■ **Task brief**: Output exactly, in the material below, the lines from the one with "Select the point measurement tool" through the one with "the £40 price". Omit all pictures.

_ _ _ _

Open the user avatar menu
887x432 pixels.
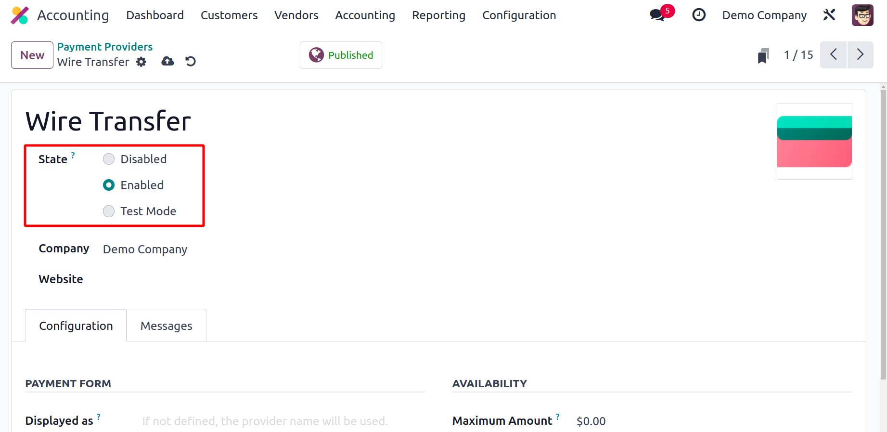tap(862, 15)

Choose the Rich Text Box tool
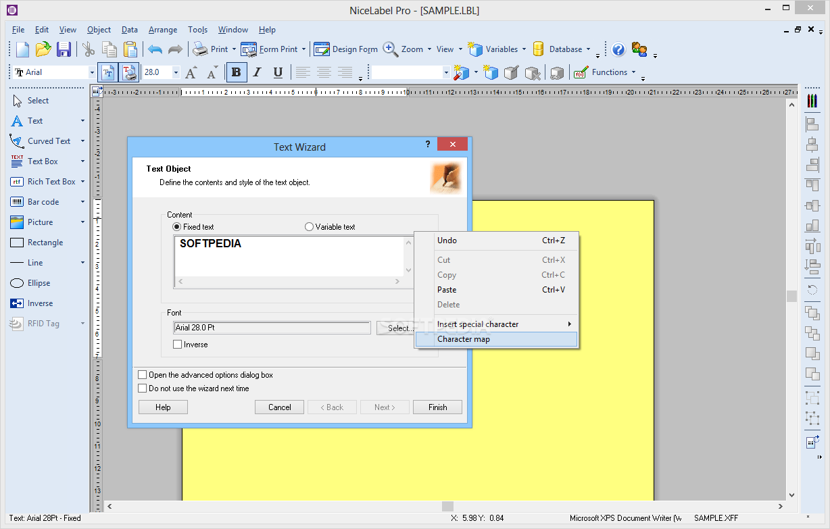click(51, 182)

_ _ _ _

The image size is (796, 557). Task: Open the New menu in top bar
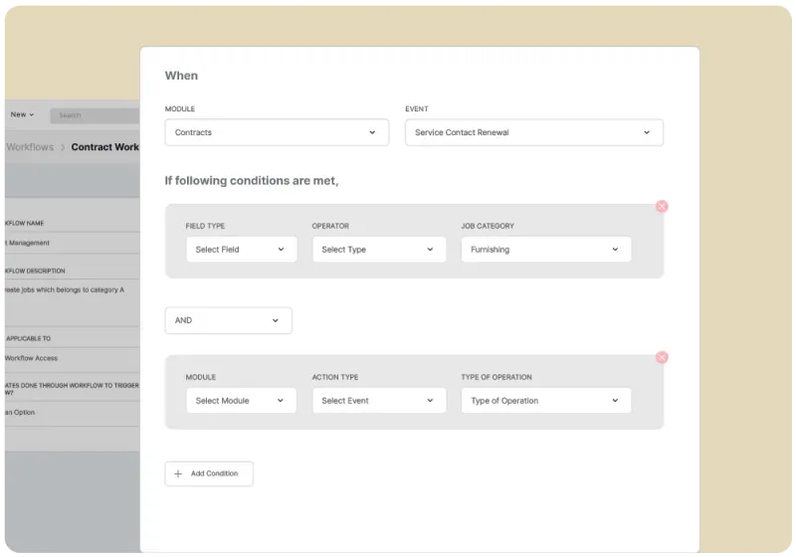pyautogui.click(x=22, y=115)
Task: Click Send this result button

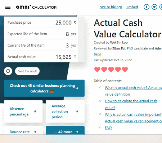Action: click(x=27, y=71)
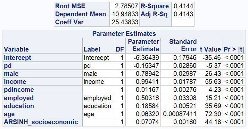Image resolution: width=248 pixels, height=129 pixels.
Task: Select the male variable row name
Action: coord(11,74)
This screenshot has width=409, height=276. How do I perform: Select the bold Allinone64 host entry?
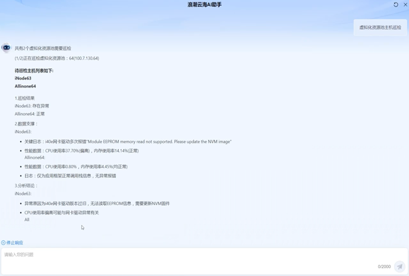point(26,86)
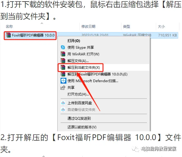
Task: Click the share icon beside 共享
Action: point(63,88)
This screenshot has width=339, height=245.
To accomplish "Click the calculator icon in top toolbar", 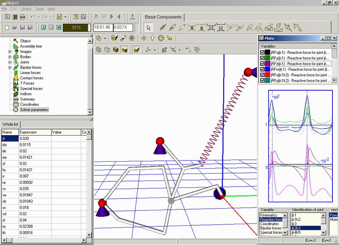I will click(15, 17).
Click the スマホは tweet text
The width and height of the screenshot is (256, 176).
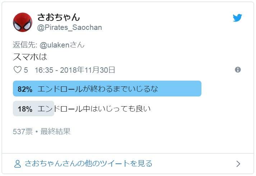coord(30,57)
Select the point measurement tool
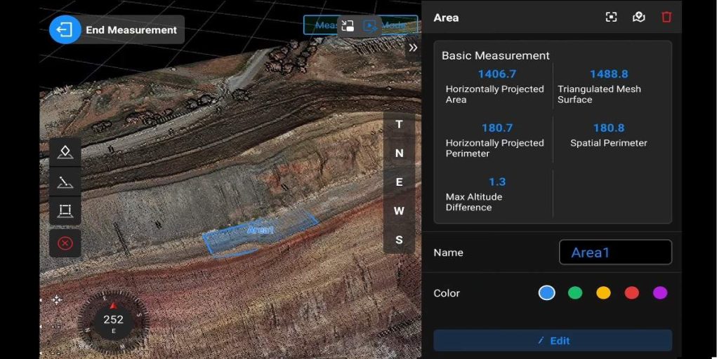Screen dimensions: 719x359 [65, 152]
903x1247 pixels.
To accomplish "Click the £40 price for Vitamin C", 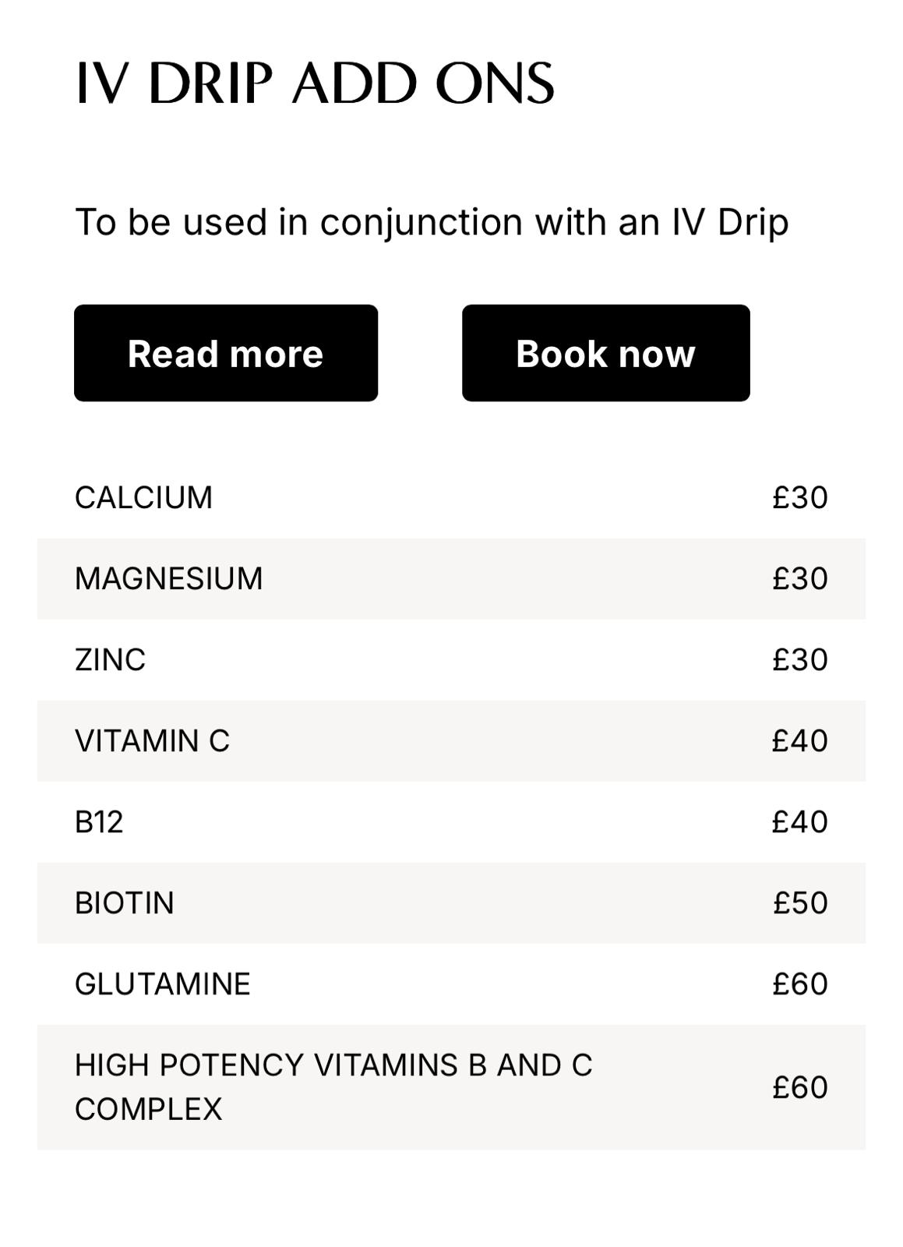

_ _ _ _

■ **Your response**:
Select the point measurement tool
Screen dimensions: 719x359 [65, 152]
903x1247 pixels.
To accomplish "Click the £40 price for Vitamin C", 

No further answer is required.